(Entries from a data collection)
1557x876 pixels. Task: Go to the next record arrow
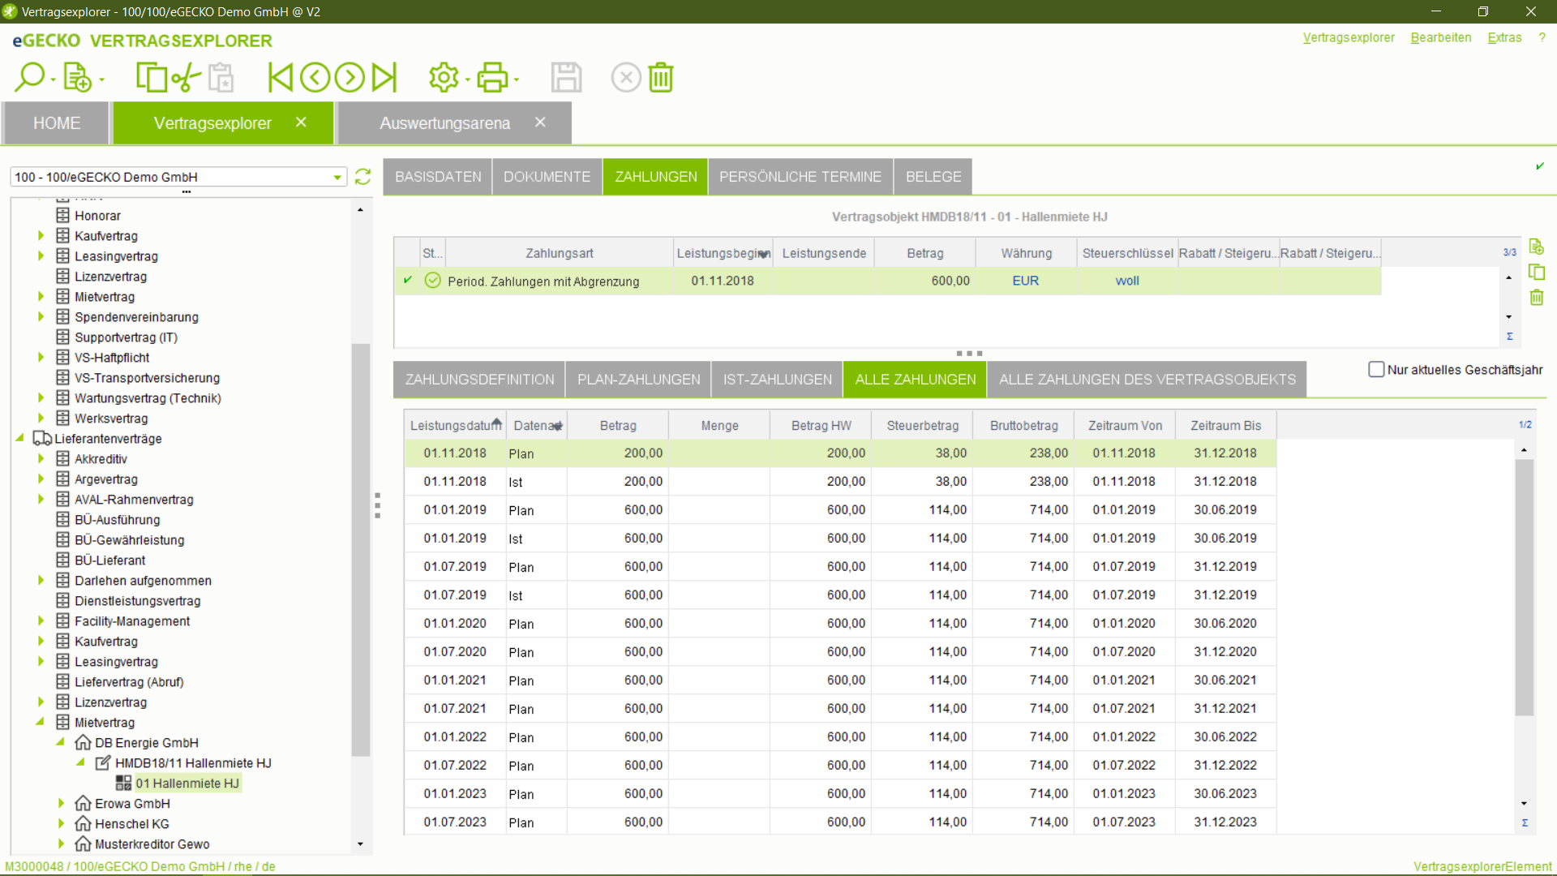click(350, 78)
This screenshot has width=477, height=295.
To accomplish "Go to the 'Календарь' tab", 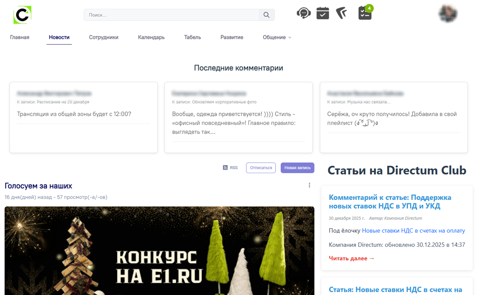I will (x=151, y=37).
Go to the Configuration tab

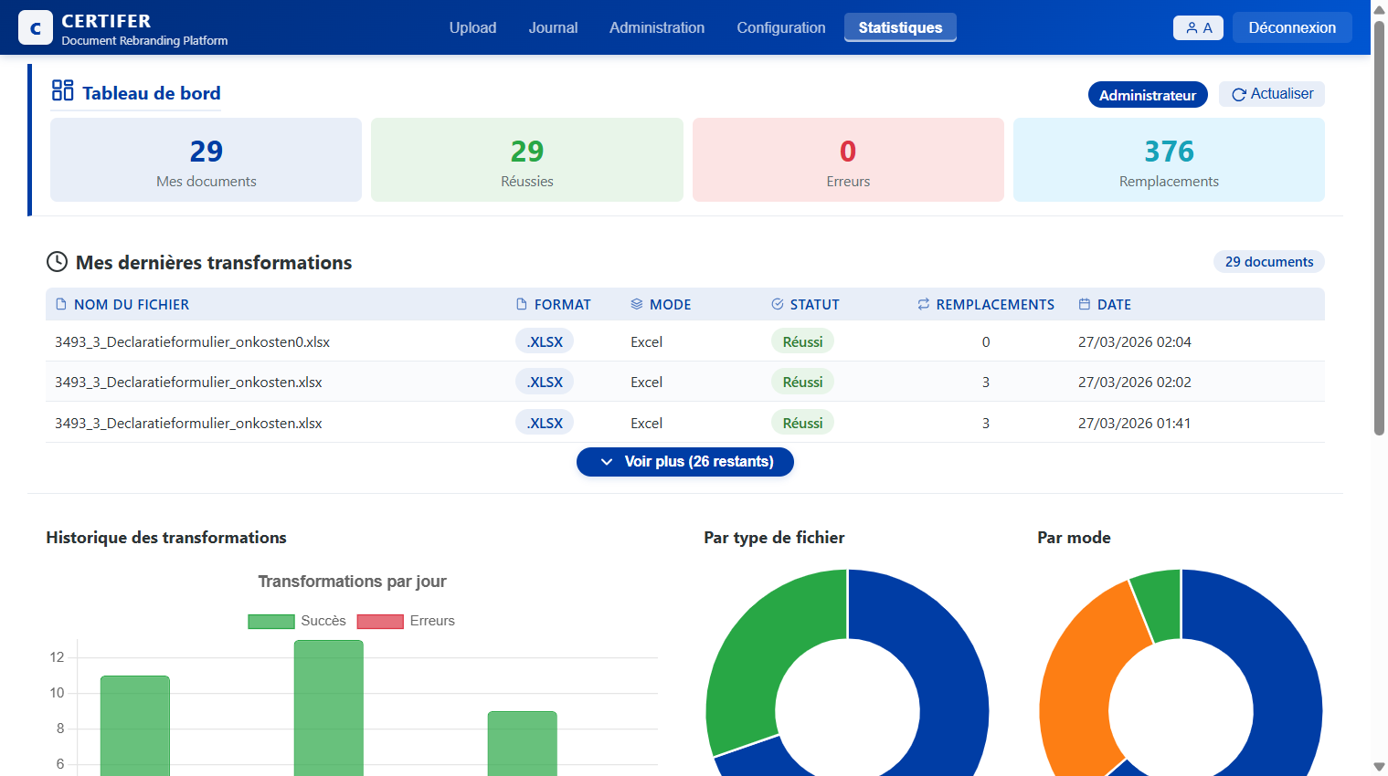pyautogui.click(x=780, y=28)
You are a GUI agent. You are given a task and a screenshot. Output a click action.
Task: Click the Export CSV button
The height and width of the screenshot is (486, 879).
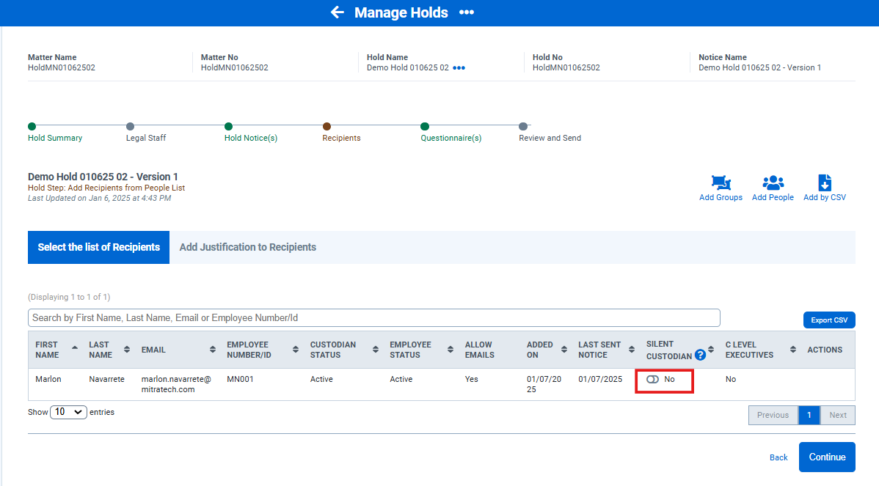[829, 320]
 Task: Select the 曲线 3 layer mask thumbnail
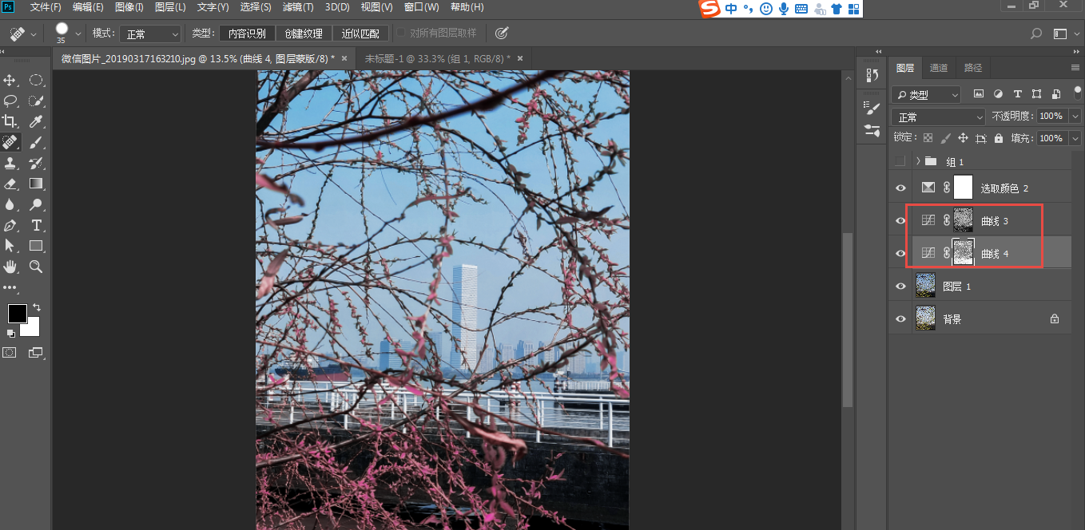(x=964, y=220)
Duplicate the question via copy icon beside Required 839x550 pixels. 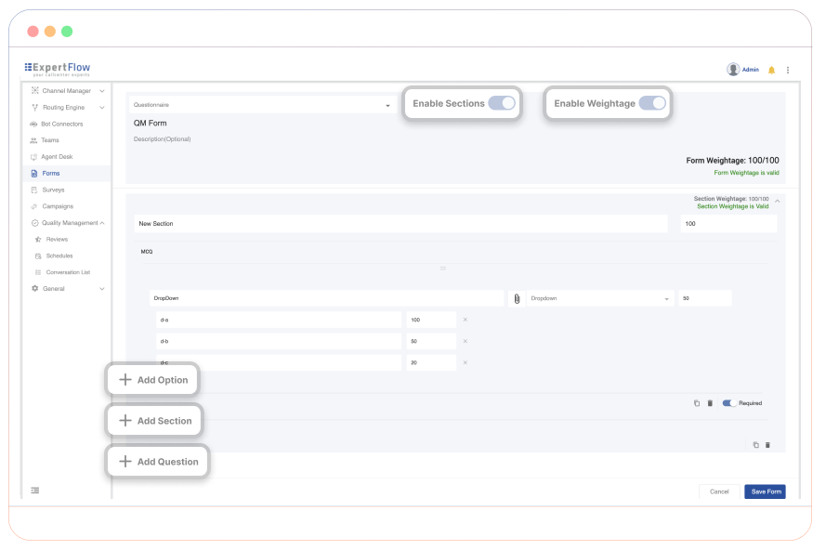pyautogui.click(x=697, y=403)
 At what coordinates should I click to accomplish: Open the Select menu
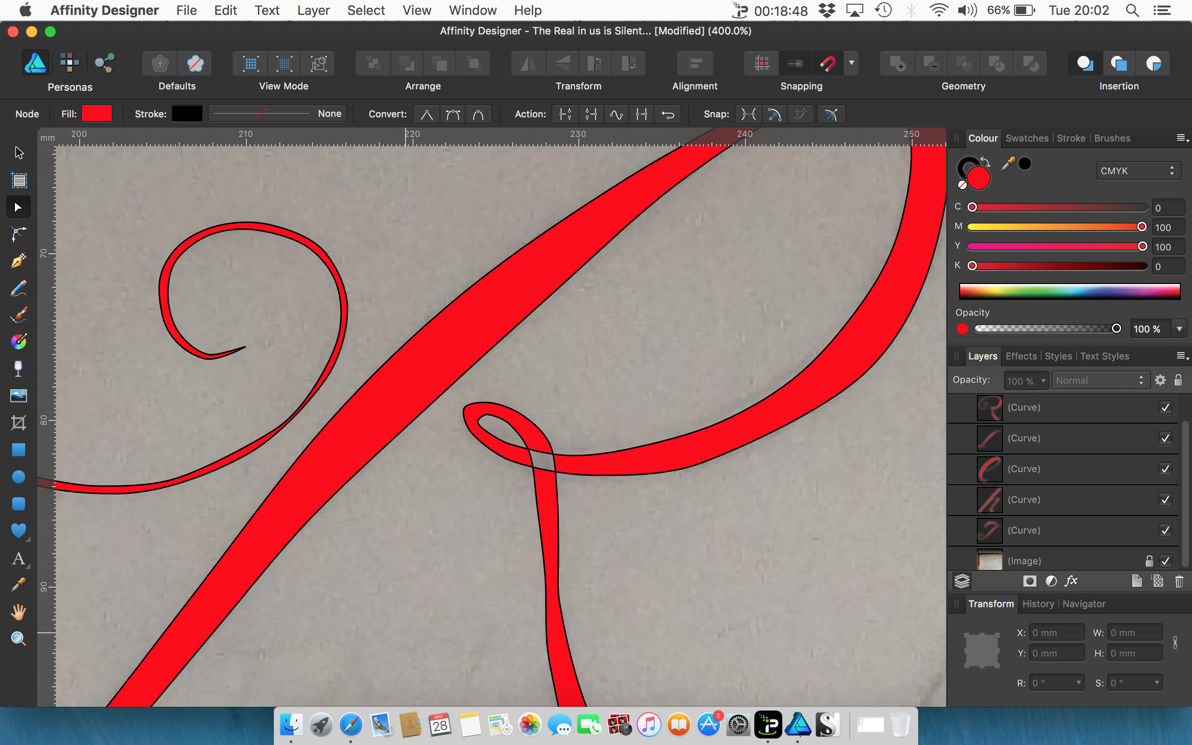(365, 10)
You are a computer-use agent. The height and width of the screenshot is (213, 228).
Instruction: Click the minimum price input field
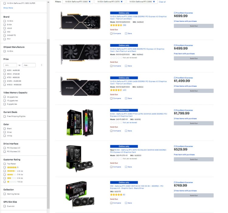pos(10,65)
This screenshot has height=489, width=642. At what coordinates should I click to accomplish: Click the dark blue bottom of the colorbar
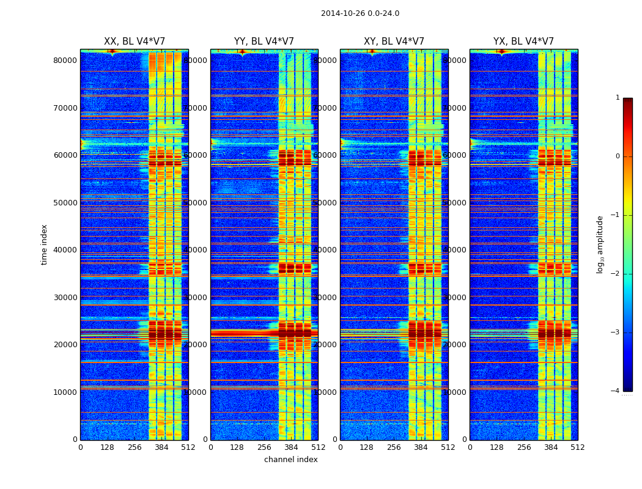coord(627,388)
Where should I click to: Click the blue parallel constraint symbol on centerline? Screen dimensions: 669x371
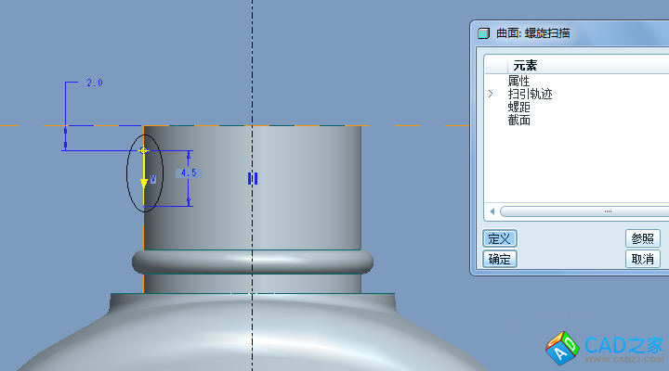pyautogui.click(x=252, y=178)
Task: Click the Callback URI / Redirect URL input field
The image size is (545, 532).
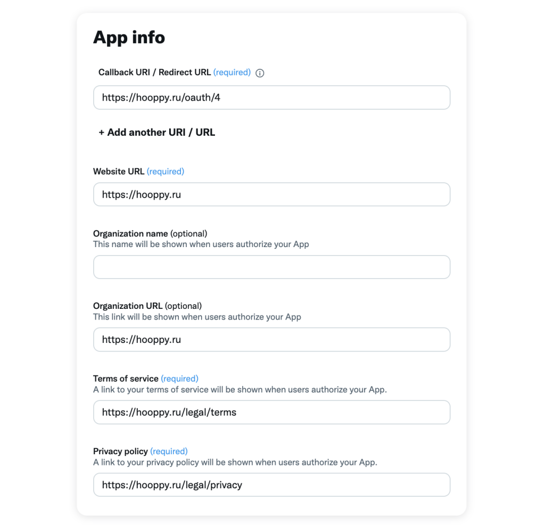Action: pos(271,98)
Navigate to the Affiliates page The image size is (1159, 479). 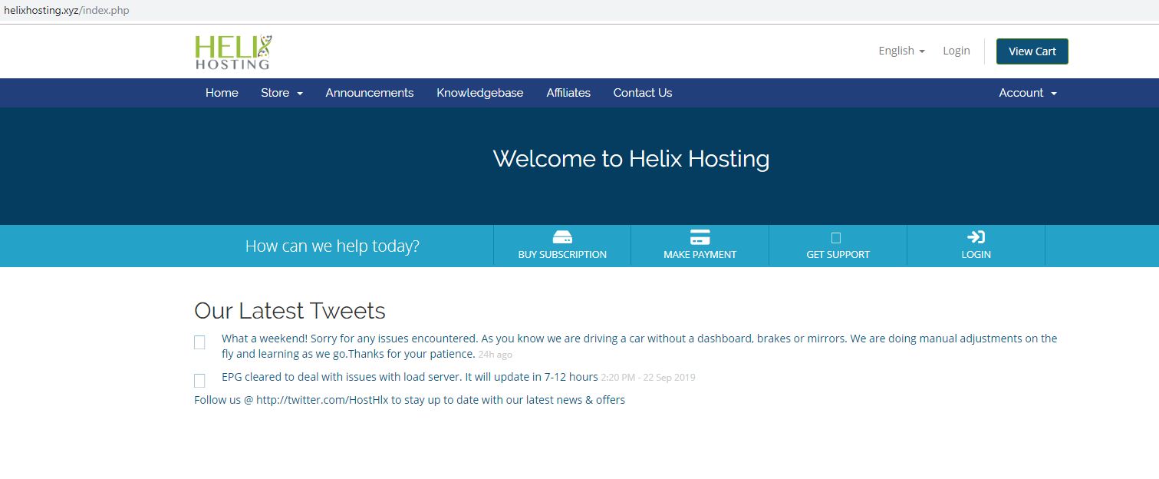click(568, 93)
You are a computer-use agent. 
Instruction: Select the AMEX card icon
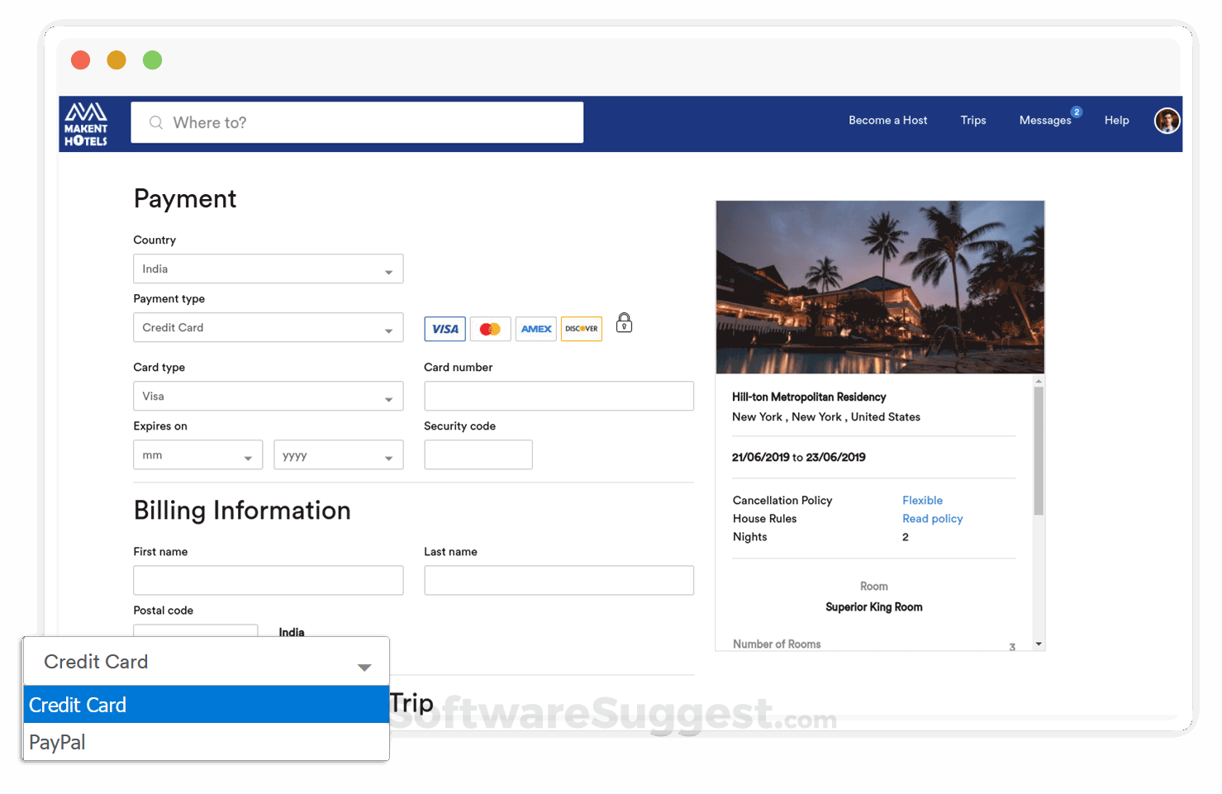535,328
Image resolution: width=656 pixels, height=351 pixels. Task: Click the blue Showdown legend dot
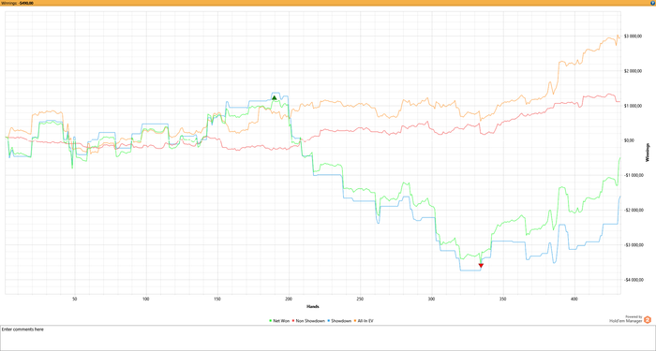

• Task to complete:
Which lines in the entries above contain the word "This"? Locate them and copy each one in full, matching uppercase and lowercase letters exactly.

• Exercise output:
This screenshot has width=477, height=295.
This screenshot has height=489, width=642. At what coordinates should I click to accomplish: Click the dark blue bottom of the colorbar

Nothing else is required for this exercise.